Interestingly, according to the ABIH-RJ survey both the cities that promote specific events for Carnival, and those promoting restful destinations (and escaping Carnival celebrations), have received a great demand.
This is the case of Cabo Frio, which already registers ninety percent of rooms reserved , and the cities of the Agulhas Negras region, have reported 95 percent reserved, according to the secretary.
Cabo Frio and Arraial do Cabo emerge as the cities with a larger number of blocos during the four days of the Carnival festivities. According to the Municipal Secretariat of Tourism of Cabo Frio, the expectation is that about 700,000 people visit the city.
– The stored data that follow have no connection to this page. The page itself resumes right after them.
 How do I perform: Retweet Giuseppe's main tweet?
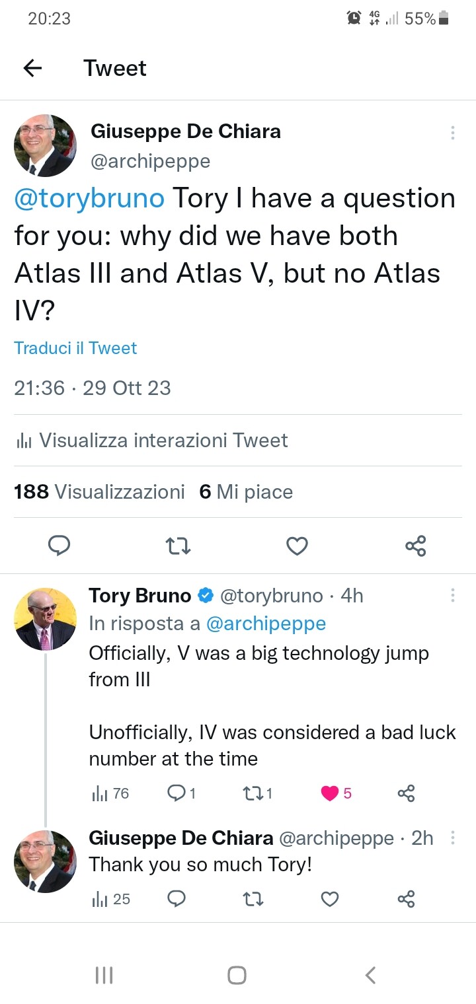click(x=178, y=546)
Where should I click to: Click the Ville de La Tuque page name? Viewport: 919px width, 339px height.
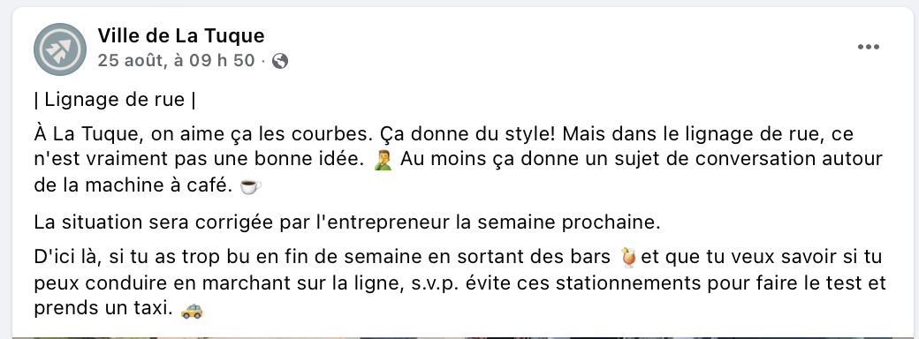180,35
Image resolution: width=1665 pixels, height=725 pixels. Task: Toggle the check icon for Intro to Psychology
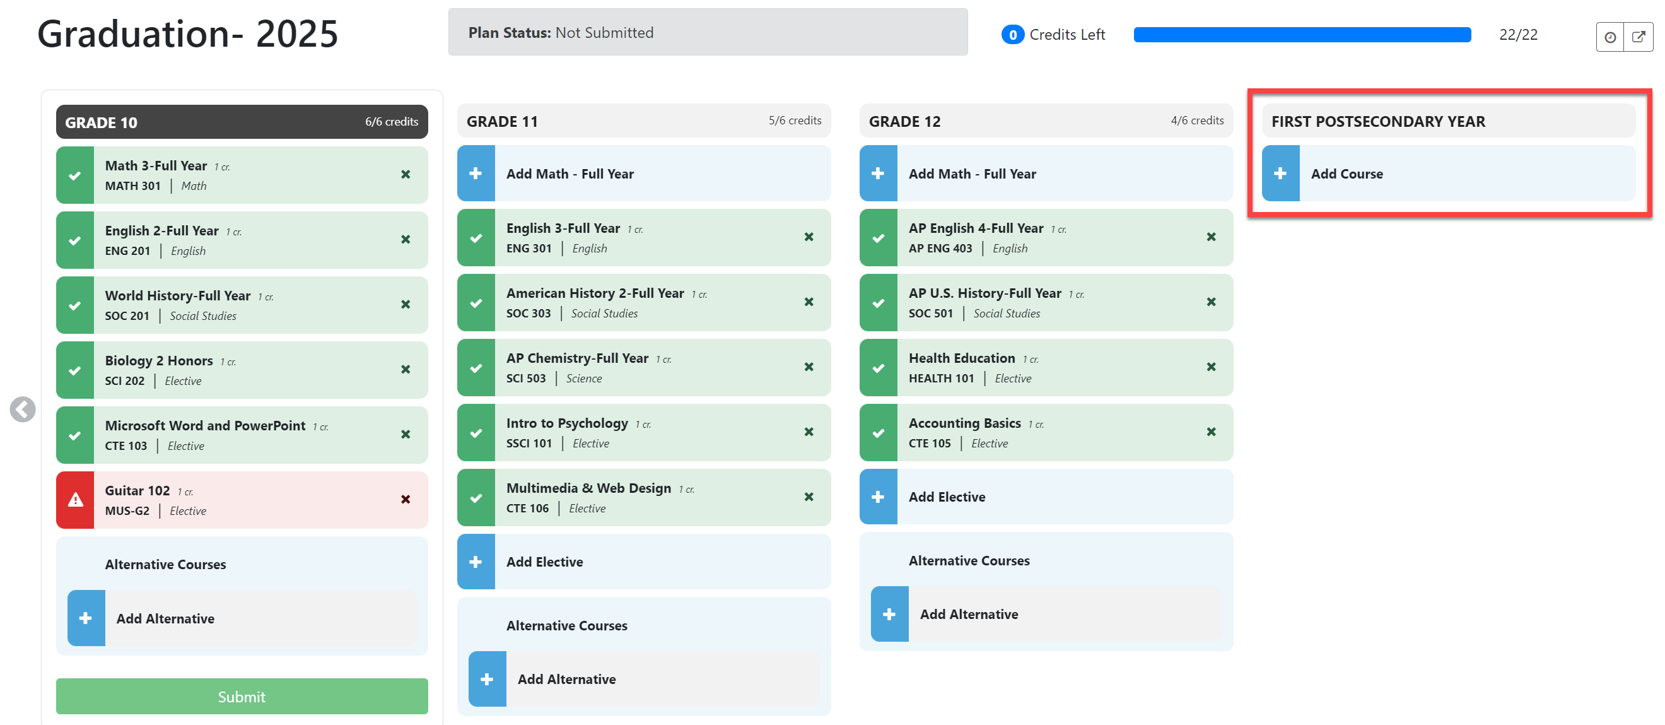tap(476, 433)
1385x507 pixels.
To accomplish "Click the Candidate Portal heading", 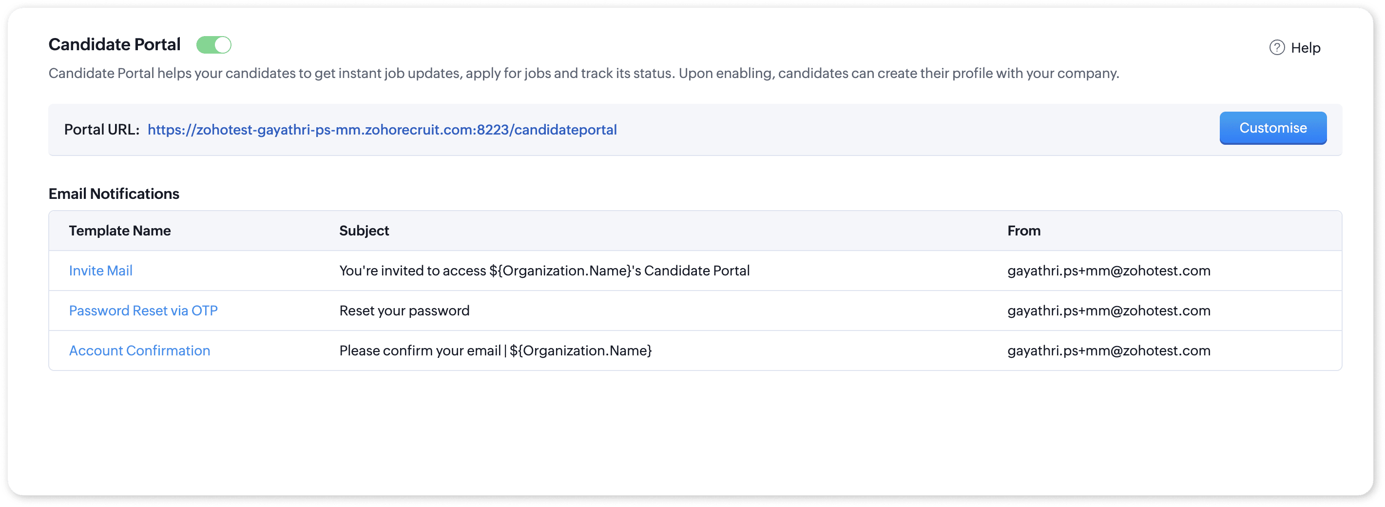I will [x=115, y=45].
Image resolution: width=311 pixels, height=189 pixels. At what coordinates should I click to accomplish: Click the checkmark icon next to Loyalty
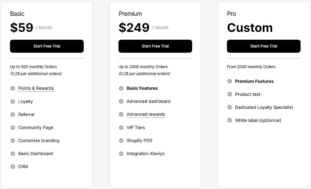coord(13,101)
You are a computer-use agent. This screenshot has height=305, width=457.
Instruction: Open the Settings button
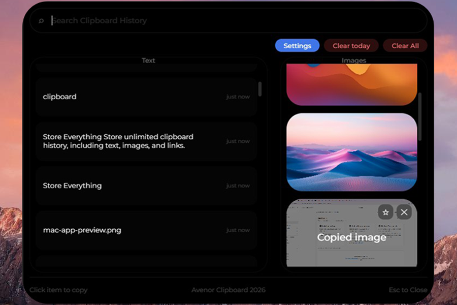click(297, 46)
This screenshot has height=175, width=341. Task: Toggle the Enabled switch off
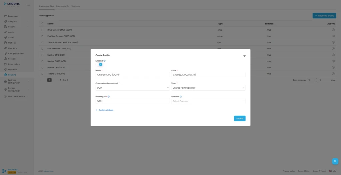pos(100,64)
The beaches of Arraial do Cabo will be the point of concentration for the exit of the seventeen blocos of the municipality. The estimate is that 300,000 people will be there to celebrate during the holiday.
The tourist region of the Serra Verde Imperial, much sought after by those who prefer a quieter Carnival, also offers more lively for those interested.
In Nova Friburgo, for example, thirty blocos and four samba schools will receive the more than 24,000 visitors, according to prediction of the municipal secretary of Tourism.
American expatriate living in Nova Friburgo and editor-in-chief of Brasil Energy, Steve Yolen, shares, “Although there’s a cute, family-rated Carnival Parade down Nova Friburgo’s six-block-long main drag on Saturday night, most […] like to come to the city 150 km away up in the mountains to ‘escape’ the public hijinks.”
According to a government news source, the growth of the sector is a result of the actions of the Rio+3 Program, created by the Secretary of Tourism to publicize attractions of municipalities that are less than three hours from the capital.